(Stored records)
== == ==
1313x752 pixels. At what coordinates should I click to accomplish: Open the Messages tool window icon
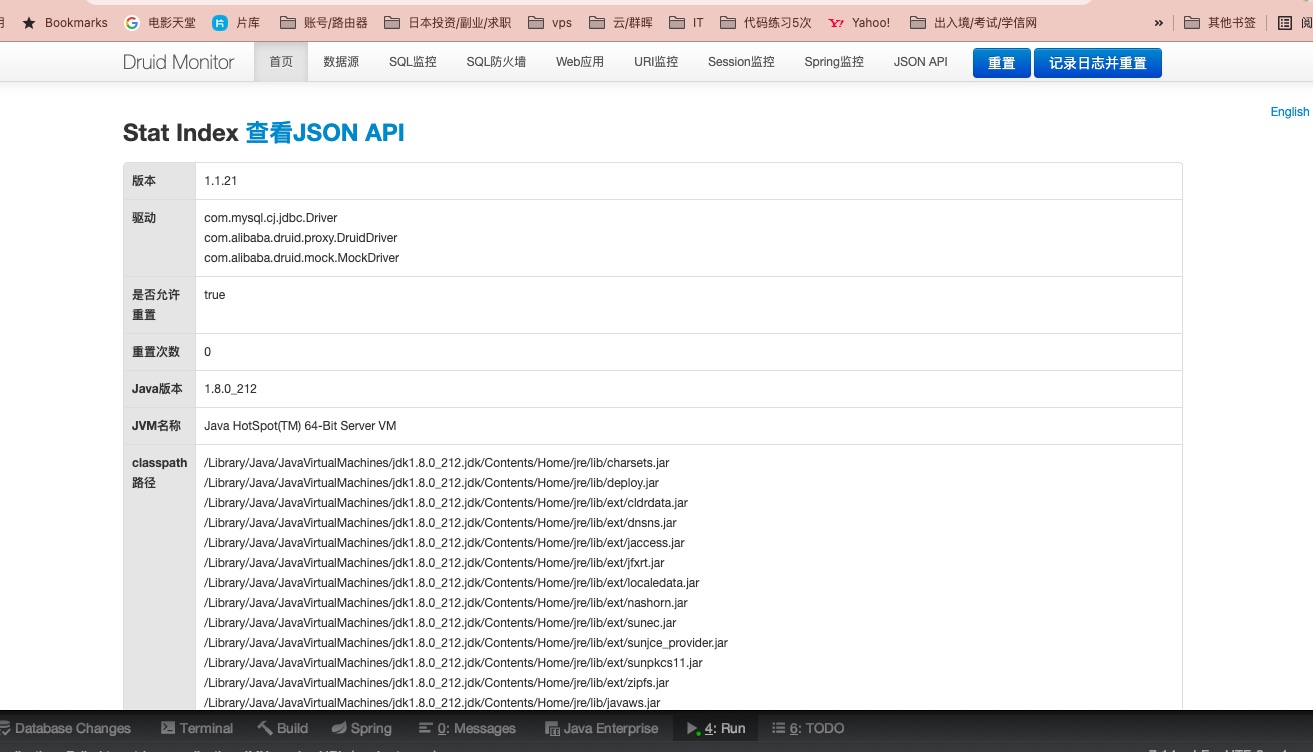[426, 728]
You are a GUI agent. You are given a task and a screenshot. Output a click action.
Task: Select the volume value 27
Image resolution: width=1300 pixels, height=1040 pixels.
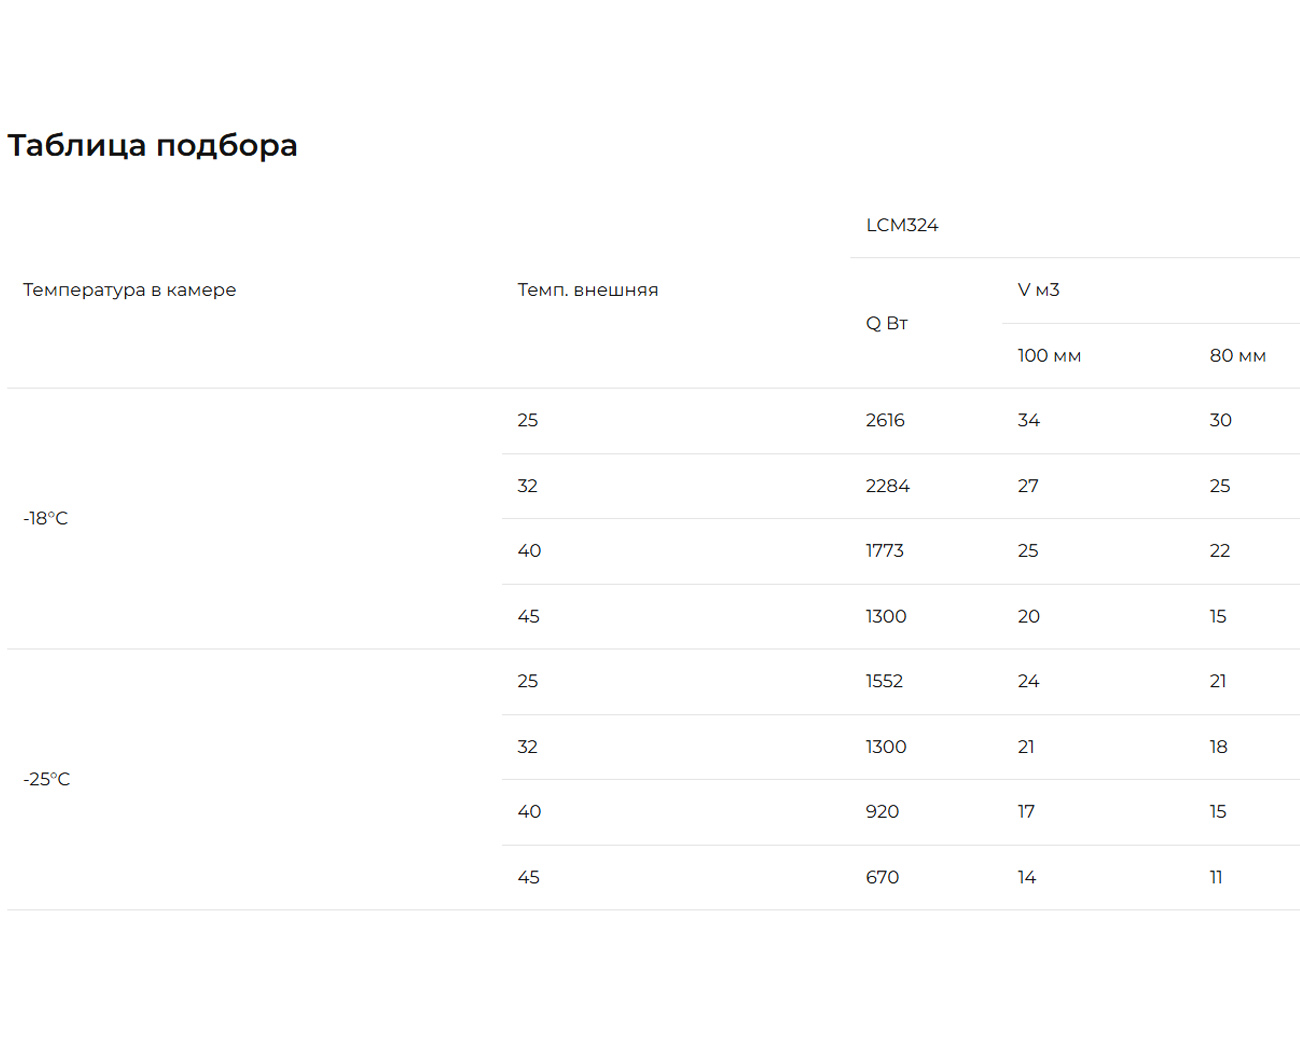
== == ==
Exercise details – Except for the pictures, print the data above exactly.

Expected answer –
1313x752 pixels. At what coordinates should I click to accomplish: Open the Messages tool window icon
[426, 728]
You are a GUI agent. You are given a task and a screenshot. Output a click action.
Task: Select the volume value 27
Image resolution: width=1300 pixels, height=1040 pixels.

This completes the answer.